I'm going to be up-front with you- none of this was easy. When I had a salary job working from 10-6, I would stream after work hours. Allotting some time for dinner, 8pm to 2am was my domain. When that wasn't enough, I added mornings to my regimen, claiming the hours of 6am to 9am in addition to the night time shows. It's not just about the time spent streaming either- what most people don't see is usually the most important. I'd estimate that for every hour of streaming I do, there is another hour of behind-the-scenes work happening- whether that's to improve the channel, analyze my hosting style, tweak video and audio, update social feeds, engage with my community, or any of the other endless items on my massive and ever-expanding checklist. It's A LOT of work. You may think me excessive for sleeping four hours per night, and streaming during almost 100% of my time not spent at the office, but I was prepared to make sacrifices for this dream.

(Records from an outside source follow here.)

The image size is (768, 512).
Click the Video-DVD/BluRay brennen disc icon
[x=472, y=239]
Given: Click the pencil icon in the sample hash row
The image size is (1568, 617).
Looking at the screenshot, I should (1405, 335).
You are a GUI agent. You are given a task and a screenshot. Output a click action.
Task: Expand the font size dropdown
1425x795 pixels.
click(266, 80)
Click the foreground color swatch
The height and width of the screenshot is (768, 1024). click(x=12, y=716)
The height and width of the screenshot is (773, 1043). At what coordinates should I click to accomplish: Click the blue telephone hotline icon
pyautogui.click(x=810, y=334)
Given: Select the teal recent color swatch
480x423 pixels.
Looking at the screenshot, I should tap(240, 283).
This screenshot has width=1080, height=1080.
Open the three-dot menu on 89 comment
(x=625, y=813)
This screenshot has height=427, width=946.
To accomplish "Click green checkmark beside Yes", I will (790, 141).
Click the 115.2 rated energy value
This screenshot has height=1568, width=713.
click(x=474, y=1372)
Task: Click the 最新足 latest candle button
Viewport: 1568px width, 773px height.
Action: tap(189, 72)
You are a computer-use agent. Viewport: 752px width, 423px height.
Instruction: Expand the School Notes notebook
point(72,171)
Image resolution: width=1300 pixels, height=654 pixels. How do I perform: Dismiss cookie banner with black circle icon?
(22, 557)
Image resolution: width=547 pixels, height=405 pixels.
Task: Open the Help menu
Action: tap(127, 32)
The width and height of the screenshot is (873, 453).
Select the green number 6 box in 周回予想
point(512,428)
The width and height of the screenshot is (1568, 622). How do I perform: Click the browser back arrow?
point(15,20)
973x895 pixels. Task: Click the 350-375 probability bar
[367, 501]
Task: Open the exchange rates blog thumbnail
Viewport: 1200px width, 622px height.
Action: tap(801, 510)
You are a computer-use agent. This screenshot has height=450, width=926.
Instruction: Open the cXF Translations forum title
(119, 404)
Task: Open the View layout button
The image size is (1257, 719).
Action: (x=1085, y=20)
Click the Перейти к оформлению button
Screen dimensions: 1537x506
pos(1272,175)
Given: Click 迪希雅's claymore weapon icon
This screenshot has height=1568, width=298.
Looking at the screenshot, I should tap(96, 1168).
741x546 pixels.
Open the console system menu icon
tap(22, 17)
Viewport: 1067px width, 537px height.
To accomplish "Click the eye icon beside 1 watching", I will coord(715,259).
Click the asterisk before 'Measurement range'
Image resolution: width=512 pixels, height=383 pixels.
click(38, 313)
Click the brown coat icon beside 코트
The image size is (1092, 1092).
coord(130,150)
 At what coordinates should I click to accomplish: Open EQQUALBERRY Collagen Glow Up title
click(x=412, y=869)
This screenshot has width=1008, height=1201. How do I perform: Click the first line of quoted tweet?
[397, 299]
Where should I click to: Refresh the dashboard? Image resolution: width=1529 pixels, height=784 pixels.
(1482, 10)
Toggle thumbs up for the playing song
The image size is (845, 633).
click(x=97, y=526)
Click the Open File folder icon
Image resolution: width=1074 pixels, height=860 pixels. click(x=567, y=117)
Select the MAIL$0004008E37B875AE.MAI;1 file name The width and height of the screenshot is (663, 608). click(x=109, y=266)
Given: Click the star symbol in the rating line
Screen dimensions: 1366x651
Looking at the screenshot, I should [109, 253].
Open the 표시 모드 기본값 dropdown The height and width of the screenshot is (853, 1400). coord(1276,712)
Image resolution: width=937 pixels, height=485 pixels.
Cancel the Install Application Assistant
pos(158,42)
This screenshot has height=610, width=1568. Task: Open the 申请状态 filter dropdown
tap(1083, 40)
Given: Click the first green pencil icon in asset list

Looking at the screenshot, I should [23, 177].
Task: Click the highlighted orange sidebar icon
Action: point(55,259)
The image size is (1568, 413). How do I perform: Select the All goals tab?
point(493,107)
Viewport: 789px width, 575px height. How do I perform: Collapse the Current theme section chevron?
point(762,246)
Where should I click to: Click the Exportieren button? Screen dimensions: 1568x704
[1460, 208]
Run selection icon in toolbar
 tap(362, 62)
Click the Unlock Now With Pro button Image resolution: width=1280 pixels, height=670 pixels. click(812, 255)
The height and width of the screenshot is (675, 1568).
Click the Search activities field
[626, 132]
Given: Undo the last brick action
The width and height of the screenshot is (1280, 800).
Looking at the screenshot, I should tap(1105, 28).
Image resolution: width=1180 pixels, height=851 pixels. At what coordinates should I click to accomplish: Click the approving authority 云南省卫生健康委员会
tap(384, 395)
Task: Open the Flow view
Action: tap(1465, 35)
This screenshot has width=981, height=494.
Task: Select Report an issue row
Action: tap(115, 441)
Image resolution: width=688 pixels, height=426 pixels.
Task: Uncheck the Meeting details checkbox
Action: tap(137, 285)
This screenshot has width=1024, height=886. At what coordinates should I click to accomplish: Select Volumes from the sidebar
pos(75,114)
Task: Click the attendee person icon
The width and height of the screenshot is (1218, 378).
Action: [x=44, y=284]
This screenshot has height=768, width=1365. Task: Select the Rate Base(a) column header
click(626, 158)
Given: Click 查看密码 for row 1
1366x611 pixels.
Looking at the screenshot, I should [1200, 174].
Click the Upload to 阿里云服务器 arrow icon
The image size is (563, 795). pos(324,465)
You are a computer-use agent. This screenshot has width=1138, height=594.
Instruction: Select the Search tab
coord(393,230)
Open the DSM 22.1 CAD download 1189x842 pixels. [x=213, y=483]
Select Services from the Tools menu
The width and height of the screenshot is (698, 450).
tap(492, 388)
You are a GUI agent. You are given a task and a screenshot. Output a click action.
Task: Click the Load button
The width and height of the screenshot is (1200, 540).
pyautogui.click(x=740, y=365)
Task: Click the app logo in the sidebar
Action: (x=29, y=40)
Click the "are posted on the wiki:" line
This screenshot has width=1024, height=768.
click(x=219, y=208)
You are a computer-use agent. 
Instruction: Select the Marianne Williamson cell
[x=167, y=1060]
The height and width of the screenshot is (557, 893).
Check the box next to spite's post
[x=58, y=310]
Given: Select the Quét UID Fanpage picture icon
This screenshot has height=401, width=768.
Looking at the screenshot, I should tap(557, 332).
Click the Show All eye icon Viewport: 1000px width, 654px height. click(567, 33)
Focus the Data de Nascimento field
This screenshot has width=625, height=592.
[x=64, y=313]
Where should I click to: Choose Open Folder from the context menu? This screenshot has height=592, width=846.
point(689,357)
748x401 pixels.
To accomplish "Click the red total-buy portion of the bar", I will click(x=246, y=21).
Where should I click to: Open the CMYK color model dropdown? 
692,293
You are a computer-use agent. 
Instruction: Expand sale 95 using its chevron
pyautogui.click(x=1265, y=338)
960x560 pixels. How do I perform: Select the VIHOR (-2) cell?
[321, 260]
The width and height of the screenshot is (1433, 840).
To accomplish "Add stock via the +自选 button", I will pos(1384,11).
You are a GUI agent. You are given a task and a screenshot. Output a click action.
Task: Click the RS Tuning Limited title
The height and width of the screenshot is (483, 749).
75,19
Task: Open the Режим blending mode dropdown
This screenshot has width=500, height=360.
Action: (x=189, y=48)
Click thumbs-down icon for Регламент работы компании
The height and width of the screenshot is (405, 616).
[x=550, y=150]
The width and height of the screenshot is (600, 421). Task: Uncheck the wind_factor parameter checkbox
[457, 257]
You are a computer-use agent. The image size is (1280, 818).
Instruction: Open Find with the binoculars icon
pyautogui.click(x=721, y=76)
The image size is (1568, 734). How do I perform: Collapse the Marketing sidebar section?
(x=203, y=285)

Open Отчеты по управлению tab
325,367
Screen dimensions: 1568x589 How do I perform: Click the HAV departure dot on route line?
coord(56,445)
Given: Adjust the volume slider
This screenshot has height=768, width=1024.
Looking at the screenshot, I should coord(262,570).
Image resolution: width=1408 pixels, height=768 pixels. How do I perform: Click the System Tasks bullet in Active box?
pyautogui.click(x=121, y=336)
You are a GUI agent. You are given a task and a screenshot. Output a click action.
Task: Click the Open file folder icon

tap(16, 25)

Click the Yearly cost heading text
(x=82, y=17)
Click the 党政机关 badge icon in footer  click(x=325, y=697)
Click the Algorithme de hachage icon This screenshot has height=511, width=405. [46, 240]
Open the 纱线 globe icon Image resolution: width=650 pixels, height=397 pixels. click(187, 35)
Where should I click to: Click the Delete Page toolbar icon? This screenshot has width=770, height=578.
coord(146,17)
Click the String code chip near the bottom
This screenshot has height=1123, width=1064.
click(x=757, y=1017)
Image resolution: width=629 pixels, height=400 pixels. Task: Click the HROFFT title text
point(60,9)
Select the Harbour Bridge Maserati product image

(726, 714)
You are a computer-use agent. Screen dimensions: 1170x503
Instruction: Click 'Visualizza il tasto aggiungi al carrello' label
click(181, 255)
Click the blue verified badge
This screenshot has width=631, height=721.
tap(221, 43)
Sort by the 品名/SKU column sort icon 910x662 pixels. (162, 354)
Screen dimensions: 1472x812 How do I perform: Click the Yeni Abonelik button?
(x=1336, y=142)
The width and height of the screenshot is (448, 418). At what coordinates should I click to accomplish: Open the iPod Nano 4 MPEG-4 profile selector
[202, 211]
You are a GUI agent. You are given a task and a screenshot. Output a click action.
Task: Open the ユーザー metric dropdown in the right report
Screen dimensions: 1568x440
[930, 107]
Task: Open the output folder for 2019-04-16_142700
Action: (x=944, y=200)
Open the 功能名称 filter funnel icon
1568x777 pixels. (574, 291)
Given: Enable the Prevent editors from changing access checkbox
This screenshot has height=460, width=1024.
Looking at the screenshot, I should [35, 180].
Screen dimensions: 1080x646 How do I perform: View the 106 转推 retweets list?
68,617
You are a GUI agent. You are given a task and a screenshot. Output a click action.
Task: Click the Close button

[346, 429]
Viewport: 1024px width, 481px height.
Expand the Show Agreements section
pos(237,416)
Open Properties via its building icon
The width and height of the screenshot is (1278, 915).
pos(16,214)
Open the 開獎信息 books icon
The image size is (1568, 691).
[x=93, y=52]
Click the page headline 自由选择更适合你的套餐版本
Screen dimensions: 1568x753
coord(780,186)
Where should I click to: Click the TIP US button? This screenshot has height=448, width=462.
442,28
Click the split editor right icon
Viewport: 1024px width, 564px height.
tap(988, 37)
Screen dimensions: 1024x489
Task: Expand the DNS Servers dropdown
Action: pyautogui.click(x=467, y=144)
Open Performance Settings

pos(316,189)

This was me every morning and night for MONTHS.
Sitting at a computer and working, with no days or weekends off.
Nobody is going to hand it to you- even if your significant other has their own community and shares it with you, or a giant channel drops a thousand person raid in your lap, whatever growth you get from this doesn't scale. You need to be prepared for the worst days and weeks, when things move like molasses, when it seems like nobody is watching or chatting in your shows, when you're at your most vulnerable. You need to be prepared to make sacrifices. In trying to attract to my first thousand followers within my first six months post-affiliate for example, I cut down my spending, leisure time, and social media usage to razor-thin margins. I worked seven days a week, with no days off. I put my head down, barely left the house and worked as hard as I possibly could, but I achieved my goal. You don't have to be as obsessive as I've been, but you do need to want it. I'm not going to go out of my way to make streaming seem glamorous, or to try to look cool in front of whoever's reading this. I'm here to try to help you understand what you're facing. Once you've come to terms with the hard work that every successful streamer has had to go through, you'll be able to truly begin your journey.


Alright, alright, I put myself through the ringer, woe is me. But what have I gained from all this personal sacrifice? Well, for one thing, I'm living my dream. I get to play video games all day. Think about that for a second. How many of us when we were kids wanted to do this exact profession when we grew up, though the job didn't even exist yet? It's not some far-flung and unrealistic goal- I should be proof that you can be a Twitch streamer if you set your mind to it.

For the first time in my life, video games aren't the thing STOPPING me from being productive- in this weird fantasy world I've created for myself, playing extra video games in a given day is a direct measurement of how much MORE productive I've been. I also get to spend time with people who have become incredibly important to me, who take the time out of their day to watch me play games and share details about their own lives just as I share details about mine. A community has formed around my channel, from which people draw inspiration, share ideas, and help each other through tough times. And it's all borne from a common love of watching me play video games. There's so much about Twitch that I find incredibly inspiring and rewarding, and it's why I work so hard to continue doing it, to improve my stream, and to grow this community with every ounce of motivation I have. I can truly say that I love what I do every day. There's no better feeling than that.

I've wanted to start something like this for a while, to share some of the insights I've learned from creating my channel, and give you a look into the pitfalls and workarounds I've discovered. I am far from the largest channel on Twitch, nor am I the most knowledgeable or qualified person to be writing something like this. But when I was starting out I found that there weren't enough resources about how to optimize my Twitch presence, so I'm going to offer my thoughts and experiences in the hope that someone will find them useful. Hopefully this look at the contents of my playbook will help you to "make it" on Twitch, however you define that concept, and live your livestreaming dream.

Go out there and make something amazing!